* Task description
Below are entries; work out how many of their lines hold "click", giving only that number.

[Stored data]

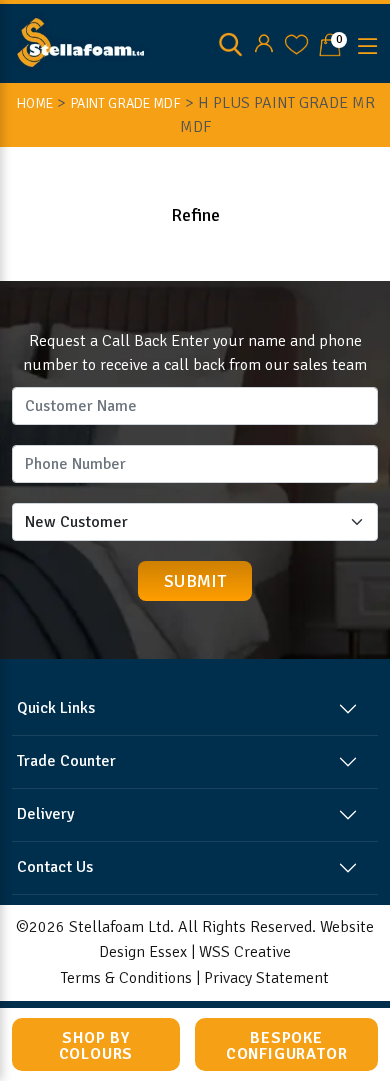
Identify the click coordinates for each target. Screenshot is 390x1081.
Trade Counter (66, 761)
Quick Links (56, 708)
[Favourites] (296, 44)
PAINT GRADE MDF (125, 103)
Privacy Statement (266, 978)
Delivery (45, 814)
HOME (34, 103)
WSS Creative (245, 952)
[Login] (263, 44)
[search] (230, 44)
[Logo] (81, 41)
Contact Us (55, 867)
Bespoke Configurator (287, 1046)
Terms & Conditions (126, 978)
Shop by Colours (96, 1046)
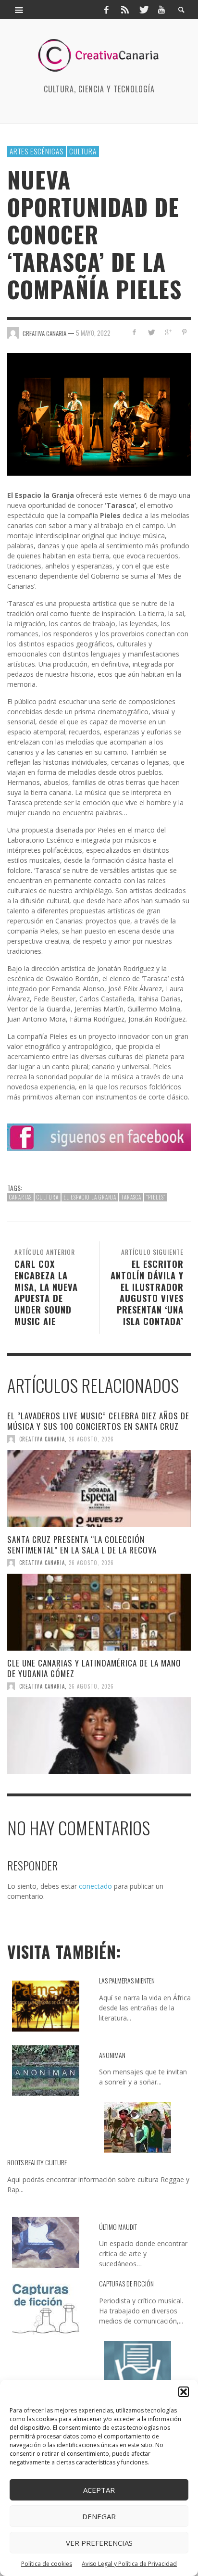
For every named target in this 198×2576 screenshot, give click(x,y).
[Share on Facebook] (134, 332)
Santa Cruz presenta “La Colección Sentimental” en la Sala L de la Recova (82, 1544)
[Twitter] (143, 9)
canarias (20, 1197)
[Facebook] (106, 9)
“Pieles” (155, 1197)
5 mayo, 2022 (93, 333)
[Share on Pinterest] (184, 332)
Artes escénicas (36, 151)
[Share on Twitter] (151, 332)
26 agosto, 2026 (91, 1439)
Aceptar (99, 2490)
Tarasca (131, 1197)
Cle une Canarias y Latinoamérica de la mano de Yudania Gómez (94, 1668)
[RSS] (125, 9)
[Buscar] (19, 9)
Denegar (99, 2516)
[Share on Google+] (167, 332)
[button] (183, 2392)
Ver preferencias (99, 2543)
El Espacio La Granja (89, 1197)
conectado (95, 1886)
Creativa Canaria (42, 1439)
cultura (48, 1197)
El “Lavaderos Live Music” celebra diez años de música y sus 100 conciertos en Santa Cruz (98, 1421)
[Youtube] (161, 9)
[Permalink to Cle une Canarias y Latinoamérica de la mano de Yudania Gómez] (99, 1735)
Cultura (83, 151)
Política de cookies (46, 2564)
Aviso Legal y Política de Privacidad (129, 2564)
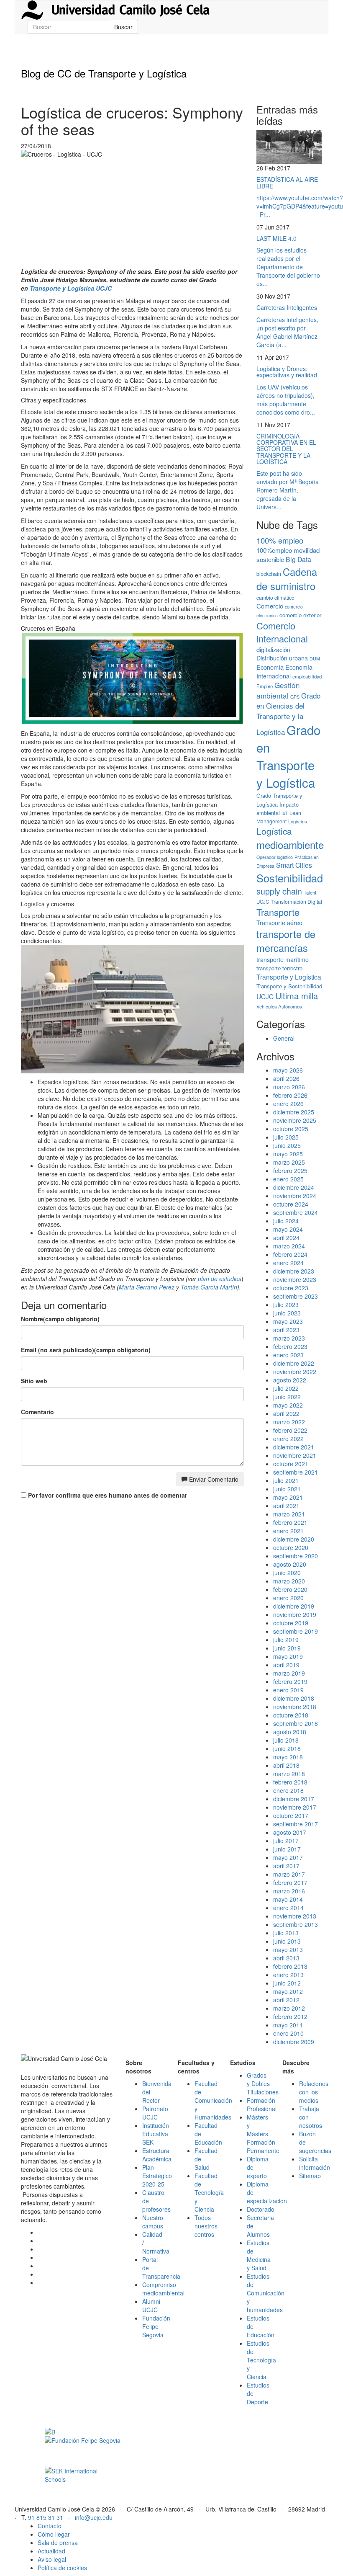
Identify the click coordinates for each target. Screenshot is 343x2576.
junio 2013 (287, 1941)
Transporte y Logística (288, 976)
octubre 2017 (290, 1815)
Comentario (37, 1412)
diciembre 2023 (293, 1271)
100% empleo (279, 540)
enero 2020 (288, 1598)
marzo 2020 (289, 1581)
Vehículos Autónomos (279, 1006)
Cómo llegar (54, 2534)
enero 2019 (288, 1690)
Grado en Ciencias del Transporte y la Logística (288, 713)
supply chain (279, 891)
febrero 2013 (290, 1966)
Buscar (123, 27)
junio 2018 (287, 1748)
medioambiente (290, 844)
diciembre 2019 (293, 1606)
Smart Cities (294, 865)
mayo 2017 (288, 1857)
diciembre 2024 (293, 1187)
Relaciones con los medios (313, 2091)
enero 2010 (288, 2033)
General (283, 1038)
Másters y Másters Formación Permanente (263, 2134)
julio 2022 (286, 1388)
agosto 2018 (289, 1732)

* Result of the exercise
3